-------- Information shown
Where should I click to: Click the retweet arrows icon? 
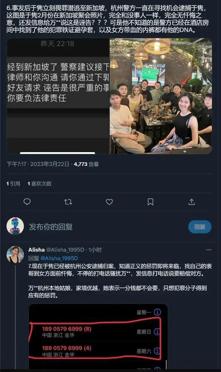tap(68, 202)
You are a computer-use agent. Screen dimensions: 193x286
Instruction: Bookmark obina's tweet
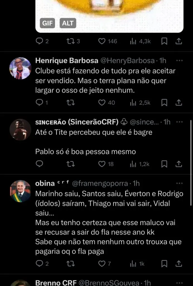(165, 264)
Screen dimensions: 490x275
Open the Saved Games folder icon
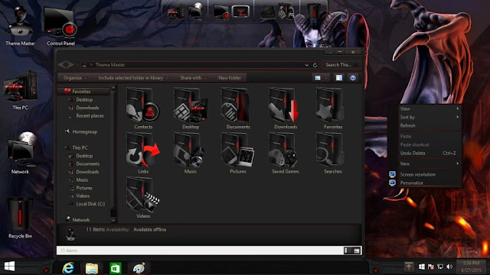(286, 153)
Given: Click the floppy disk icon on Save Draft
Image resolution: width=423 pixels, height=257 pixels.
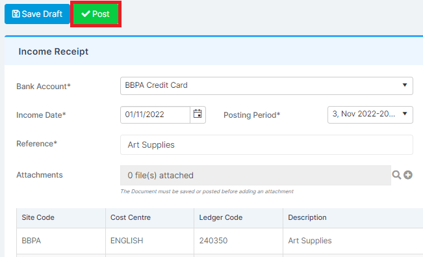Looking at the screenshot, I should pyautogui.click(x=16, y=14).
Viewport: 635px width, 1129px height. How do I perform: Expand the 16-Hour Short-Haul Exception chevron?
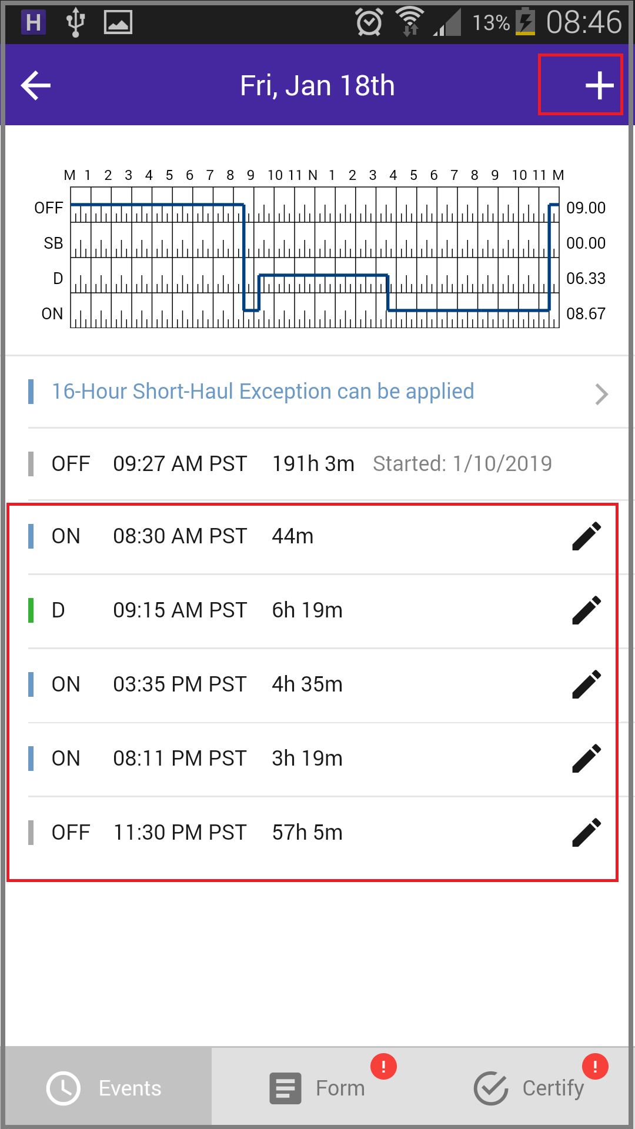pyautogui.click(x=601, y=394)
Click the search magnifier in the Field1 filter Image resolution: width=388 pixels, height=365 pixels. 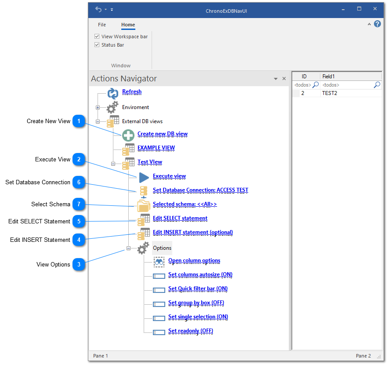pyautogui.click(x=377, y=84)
----------------
-------- Information shown
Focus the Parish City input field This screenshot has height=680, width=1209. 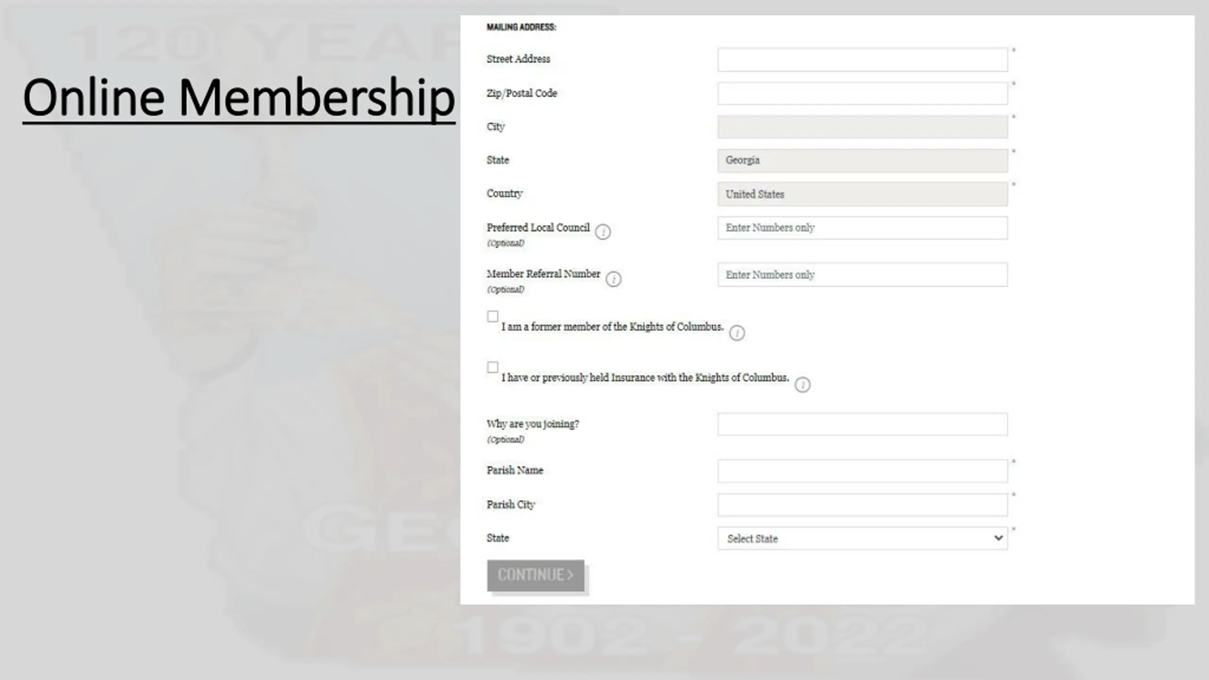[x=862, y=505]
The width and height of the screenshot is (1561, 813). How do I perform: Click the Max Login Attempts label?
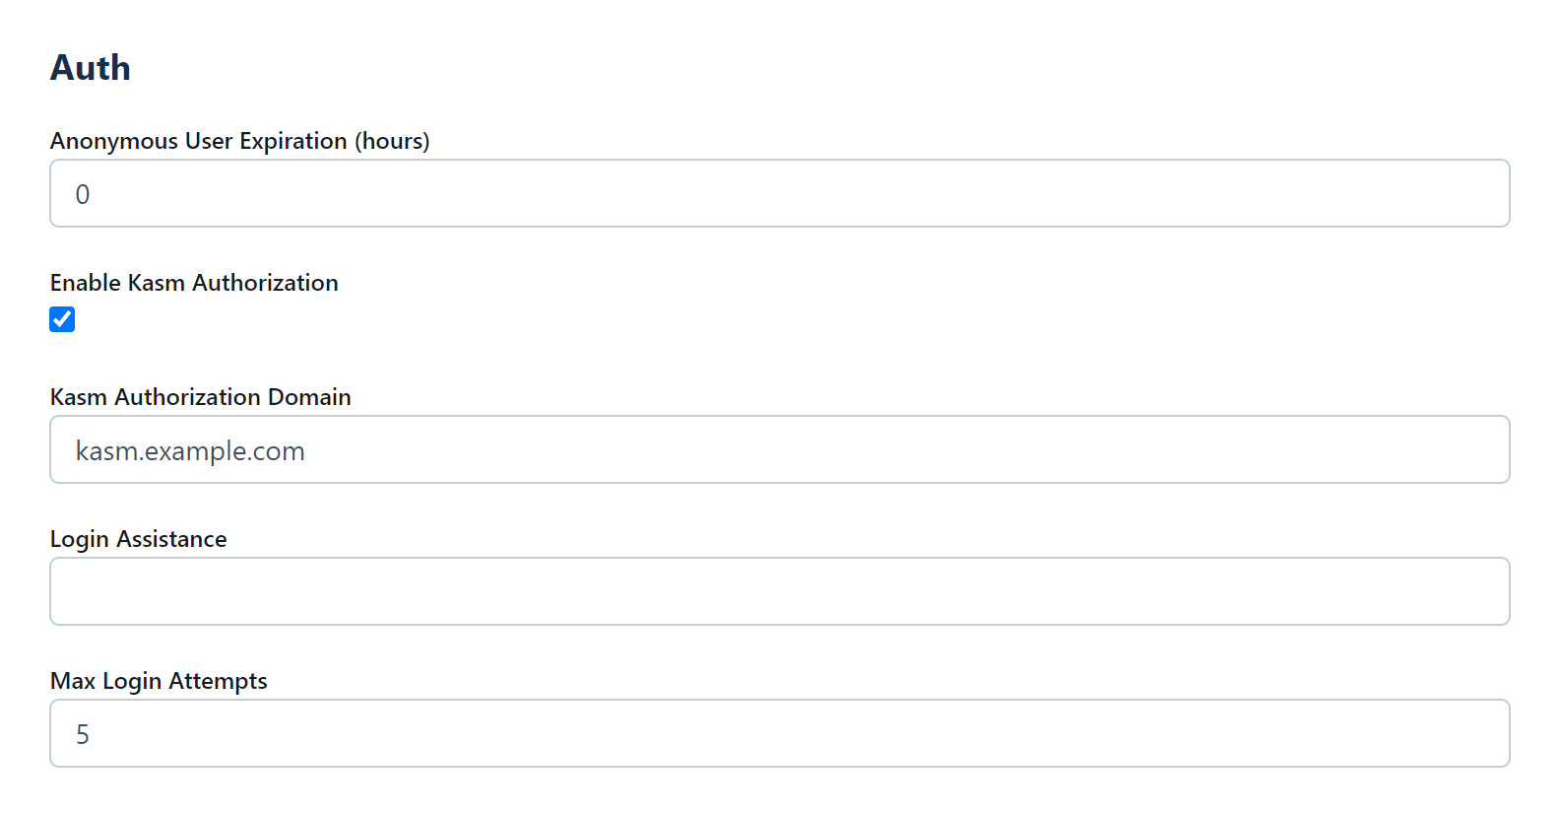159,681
----------------
Copy out the lines of the records above in which the string "dimensions" appears.

# Solution to the problem:
You are a computer-use agent. Screen dimensions: 193x286
Screen dimensions: 490x275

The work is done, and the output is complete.